▶ _EXERCISE DETAILS_
Only one portion of the data is to be written out: from the line bearing "This screenshot has height=805, width=1080." through the line bearing "Open notifications bell icon". Write it exactly as it appears.

▶ _GIVEN DATA_
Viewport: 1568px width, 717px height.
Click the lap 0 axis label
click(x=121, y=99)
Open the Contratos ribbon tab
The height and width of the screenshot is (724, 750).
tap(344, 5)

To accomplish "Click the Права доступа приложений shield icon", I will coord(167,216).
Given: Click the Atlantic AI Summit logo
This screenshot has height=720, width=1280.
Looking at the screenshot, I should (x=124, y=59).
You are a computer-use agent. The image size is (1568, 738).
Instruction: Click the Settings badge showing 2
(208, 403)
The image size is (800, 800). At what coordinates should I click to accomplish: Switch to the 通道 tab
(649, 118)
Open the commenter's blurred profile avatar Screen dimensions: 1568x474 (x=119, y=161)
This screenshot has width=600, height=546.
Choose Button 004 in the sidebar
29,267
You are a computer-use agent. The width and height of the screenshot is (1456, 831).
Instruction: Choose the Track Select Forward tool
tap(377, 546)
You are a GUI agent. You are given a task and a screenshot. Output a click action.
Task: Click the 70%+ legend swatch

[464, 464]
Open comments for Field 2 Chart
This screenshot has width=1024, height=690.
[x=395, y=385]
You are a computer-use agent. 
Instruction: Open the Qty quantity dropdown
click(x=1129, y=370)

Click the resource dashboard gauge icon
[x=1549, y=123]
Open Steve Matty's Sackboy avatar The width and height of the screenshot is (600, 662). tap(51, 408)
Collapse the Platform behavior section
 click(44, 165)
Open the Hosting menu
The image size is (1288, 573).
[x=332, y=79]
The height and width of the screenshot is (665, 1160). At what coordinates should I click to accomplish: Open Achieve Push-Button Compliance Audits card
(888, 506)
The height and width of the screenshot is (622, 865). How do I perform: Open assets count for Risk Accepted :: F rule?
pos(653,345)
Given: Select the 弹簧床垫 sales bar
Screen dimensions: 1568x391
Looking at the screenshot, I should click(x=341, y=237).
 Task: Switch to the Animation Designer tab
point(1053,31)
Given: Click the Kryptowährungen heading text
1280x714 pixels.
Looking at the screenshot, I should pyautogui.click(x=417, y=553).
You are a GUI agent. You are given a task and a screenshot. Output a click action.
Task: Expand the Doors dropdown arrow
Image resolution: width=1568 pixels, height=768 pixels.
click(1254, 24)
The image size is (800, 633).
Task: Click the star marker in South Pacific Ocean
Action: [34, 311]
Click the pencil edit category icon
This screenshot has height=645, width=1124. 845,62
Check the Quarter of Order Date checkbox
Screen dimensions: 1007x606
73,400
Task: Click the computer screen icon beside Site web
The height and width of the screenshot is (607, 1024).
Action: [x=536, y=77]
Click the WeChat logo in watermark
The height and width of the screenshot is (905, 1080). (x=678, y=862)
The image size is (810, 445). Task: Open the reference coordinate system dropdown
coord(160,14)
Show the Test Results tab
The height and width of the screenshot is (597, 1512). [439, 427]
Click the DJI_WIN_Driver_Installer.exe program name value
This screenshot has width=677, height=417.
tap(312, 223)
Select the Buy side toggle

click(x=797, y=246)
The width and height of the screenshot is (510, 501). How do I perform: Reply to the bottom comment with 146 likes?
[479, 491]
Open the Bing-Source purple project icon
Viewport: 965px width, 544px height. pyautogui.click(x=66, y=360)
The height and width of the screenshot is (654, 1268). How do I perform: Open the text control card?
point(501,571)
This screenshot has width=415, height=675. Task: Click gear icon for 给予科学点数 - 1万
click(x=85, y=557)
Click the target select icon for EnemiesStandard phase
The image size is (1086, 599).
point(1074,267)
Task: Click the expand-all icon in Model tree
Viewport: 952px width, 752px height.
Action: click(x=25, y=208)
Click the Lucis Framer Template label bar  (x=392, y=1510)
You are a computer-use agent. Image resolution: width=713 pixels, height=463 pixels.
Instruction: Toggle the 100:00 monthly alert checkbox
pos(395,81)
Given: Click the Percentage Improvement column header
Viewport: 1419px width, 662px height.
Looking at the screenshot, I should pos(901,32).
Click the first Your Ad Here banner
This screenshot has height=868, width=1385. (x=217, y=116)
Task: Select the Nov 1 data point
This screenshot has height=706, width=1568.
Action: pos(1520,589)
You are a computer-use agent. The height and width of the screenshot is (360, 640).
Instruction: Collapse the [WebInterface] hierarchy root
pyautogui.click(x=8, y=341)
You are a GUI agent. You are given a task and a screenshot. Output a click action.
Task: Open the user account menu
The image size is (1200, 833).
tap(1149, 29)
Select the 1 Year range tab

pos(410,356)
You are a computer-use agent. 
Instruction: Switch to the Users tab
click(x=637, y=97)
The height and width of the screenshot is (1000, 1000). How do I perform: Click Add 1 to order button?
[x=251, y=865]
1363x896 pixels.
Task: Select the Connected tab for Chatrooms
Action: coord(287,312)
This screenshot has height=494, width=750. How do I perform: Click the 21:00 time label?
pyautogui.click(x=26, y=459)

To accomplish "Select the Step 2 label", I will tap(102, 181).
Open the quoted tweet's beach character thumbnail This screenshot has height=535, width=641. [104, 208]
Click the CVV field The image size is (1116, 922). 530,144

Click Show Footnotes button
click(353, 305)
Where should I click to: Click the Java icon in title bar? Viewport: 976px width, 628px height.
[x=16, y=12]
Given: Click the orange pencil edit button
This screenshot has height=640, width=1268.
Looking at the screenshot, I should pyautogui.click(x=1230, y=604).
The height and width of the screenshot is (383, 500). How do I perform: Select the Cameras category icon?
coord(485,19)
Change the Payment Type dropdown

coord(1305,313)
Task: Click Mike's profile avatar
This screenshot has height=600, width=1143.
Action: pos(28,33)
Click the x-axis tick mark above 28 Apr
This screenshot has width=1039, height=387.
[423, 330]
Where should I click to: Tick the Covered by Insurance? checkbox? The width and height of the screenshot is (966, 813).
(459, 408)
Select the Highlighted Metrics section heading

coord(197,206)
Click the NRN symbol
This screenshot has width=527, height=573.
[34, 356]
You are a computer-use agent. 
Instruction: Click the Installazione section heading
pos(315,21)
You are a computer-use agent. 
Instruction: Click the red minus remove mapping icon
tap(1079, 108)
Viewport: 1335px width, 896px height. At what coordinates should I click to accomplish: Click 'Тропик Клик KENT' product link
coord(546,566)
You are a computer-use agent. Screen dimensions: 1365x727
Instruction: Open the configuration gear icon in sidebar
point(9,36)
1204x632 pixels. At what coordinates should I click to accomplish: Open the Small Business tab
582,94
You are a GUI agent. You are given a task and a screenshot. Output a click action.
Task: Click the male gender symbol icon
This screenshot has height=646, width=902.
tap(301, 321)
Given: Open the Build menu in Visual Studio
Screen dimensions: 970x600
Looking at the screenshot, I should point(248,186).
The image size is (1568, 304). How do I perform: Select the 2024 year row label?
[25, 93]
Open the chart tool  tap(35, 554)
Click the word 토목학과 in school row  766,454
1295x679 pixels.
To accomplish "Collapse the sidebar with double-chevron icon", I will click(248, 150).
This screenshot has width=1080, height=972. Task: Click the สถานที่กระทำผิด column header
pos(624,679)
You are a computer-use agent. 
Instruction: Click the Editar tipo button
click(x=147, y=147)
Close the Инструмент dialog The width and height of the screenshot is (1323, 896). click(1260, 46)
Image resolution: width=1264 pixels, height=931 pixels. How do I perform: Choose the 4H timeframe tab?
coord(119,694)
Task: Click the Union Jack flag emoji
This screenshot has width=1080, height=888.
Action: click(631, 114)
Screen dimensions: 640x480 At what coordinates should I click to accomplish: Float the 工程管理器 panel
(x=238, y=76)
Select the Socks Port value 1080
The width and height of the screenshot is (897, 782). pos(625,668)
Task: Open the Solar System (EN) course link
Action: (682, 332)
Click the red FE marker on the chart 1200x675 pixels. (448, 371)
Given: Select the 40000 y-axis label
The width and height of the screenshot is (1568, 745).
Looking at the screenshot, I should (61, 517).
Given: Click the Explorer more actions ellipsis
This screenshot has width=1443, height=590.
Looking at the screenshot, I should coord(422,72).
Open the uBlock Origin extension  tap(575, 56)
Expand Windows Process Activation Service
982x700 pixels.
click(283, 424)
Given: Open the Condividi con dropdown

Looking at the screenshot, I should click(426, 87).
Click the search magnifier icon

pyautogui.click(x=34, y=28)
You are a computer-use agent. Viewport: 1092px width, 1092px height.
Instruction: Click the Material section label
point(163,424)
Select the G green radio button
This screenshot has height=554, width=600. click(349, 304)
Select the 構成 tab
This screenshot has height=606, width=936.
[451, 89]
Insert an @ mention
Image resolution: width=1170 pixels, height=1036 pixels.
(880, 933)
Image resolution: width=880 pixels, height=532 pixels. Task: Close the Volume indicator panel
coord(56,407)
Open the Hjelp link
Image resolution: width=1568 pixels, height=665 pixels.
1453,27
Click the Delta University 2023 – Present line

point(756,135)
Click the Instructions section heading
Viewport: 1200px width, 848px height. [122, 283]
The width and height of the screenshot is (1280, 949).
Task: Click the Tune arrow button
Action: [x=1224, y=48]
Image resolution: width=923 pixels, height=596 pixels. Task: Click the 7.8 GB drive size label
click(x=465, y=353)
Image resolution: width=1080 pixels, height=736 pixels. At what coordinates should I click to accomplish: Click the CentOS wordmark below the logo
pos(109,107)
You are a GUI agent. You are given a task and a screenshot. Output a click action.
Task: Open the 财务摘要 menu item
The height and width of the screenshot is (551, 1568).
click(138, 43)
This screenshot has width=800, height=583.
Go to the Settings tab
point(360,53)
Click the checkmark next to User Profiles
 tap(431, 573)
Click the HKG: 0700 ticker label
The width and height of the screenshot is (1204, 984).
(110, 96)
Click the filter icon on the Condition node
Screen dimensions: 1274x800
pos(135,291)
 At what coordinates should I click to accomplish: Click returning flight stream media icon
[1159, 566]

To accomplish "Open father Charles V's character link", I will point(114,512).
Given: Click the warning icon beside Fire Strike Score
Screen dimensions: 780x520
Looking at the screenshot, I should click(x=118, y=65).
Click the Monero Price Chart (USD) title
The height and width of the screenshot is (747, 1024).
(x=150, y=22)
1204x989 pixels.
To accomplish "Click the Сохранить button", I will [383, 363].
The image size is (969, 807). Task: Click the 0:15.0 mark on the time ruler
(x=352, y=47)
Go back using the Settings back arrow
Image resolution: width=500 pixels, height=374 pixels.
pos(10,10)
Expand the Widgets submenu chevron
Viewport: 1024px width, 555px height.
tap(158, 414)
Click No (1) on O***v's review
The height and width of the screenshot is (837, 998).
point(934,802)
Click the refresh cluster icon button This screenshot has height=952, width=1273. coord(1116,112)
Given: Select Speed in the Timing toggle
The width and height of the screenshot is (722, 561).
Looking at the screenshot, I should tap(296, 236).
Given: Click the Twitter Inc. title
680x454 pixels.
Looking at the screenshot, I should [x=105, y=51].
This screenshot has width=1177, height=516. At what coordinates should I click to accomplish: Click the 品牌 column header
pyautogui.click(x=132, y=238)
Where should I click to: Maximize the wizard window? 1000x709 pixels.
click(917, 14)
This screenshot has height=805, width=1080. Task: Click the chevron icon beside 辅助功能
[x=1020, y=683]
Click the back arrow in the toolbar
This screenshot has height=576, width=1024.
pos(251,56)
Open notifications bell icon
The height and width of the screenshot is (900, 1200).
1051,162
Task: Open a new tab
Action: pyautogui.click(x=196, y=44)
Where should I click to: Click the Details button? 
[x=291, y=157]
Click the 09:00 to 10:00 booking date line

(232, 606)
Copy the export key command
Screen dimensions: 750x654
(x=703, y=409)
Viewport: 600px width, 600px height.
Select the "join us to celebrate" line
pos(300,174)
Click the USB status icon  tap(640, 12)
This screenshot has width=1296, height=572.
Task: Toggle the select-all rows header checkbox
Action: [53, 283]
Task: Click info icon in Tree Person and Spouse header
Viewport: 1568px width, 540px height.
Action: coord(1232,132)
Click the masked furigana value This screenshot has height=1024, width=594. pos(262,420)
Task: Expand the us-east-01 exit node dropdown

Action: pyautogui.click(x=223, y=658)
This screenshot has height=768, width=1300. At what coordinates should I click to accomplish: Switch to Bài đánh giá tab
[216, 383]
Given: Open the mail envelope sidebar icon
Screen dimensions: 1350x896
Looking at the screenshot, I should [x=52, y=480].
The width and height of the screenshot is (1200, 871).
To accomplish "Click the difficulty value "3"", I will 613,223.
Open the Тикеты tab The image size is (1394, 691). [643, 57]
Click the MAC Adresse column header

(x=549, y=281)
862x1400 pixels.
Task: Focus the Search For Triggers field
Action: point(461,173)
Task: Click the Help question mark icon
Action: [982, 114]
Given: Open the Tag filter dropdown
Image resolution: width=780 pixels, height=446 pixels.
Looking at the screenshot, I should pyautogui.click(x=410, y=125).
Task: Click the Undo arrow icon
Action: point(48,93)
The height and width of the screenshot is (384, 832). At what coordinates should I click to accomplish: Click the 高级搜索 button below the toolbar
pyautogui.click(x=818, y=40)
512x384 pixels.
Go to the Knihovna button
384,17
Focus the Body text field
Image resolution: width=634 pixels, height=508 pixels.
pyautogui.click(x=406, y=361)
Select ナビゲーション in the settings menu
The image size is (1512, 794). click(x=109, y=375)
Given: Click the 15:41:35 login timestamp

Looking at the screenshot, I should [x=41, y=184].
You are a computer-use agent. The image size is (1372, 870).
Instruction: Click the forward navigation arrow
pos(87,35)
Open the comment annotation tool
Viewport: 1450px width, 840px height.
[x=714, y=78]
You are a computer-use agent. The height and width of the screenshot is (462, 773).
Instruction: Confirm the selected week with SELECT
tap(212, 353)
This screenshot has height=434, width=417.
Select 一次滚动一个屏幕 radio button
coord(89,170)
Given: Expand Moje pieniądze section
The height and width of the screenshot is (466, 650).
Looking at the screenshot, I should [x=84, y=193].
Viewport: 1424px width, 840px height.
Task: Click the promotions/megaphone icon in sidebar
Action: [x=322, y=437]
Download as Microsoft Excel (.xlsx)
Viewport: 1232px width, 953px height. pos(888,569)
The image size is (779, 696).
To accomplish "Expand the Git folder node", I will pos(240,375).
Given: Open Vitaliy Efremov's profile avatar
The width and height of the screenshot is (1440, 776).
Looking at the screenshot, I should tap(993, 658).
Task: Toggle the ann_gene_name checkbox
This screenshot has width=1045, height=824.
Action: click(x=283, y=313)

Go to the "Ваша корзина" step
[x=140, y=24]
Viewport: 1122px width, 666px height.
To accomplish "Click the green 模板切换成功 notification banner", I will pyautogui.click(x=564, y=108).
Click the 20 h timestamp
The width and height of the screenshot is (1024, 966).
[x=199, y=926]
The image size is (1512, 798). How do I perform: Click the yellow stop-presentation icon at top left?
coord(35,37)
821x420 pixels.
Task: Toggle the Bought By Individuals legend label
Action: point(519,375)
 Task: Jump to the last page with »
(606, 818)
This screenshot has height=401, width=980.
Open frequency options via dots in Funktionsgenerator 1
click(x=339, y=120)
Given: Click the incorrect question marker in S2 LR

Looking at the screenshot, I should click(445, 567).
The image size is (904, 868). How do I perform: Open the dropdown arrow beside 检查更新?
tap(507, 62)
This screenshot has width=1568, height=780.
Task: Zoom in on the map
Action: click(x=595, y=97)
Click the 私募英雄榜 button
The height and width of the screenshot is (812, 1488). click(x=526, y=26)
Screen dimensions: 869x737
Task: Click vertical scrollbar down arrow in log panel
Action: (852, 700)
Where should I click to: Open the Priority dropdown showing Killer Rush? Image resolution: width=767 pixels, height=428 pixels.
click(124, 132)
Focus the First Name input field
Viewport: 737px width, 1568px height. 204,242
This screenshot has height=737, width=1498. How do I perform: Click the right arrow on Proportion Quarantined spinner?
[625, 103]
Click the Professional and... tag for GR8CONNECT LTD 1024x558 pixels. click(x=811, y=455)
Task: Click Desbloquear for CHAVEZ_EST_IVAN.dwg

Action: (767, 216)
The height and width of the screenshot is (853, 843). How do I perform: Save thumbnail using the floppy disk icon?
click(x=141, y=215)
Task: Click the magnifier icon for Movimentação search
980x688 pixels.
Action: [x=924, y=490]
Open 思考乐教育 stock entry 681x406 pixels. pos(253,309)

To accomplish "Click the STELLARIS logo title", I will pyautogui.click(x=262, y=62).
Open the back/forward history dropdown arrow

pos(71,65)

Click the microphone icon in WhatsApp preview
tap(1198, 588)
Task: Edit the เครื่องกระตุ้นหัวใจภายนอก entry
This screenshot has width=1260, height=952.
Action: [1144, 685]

▶ _SOLUTION FOR THIS TASK_
This screenshot has height=805, width=1080. Task: Click the chevron icon beside 辅助功能
[x=1020, y=683]
Click the back arrow in the toolbar
This screenshot has height=576, width=1024.
pos(251,56)
Open notifications bell icon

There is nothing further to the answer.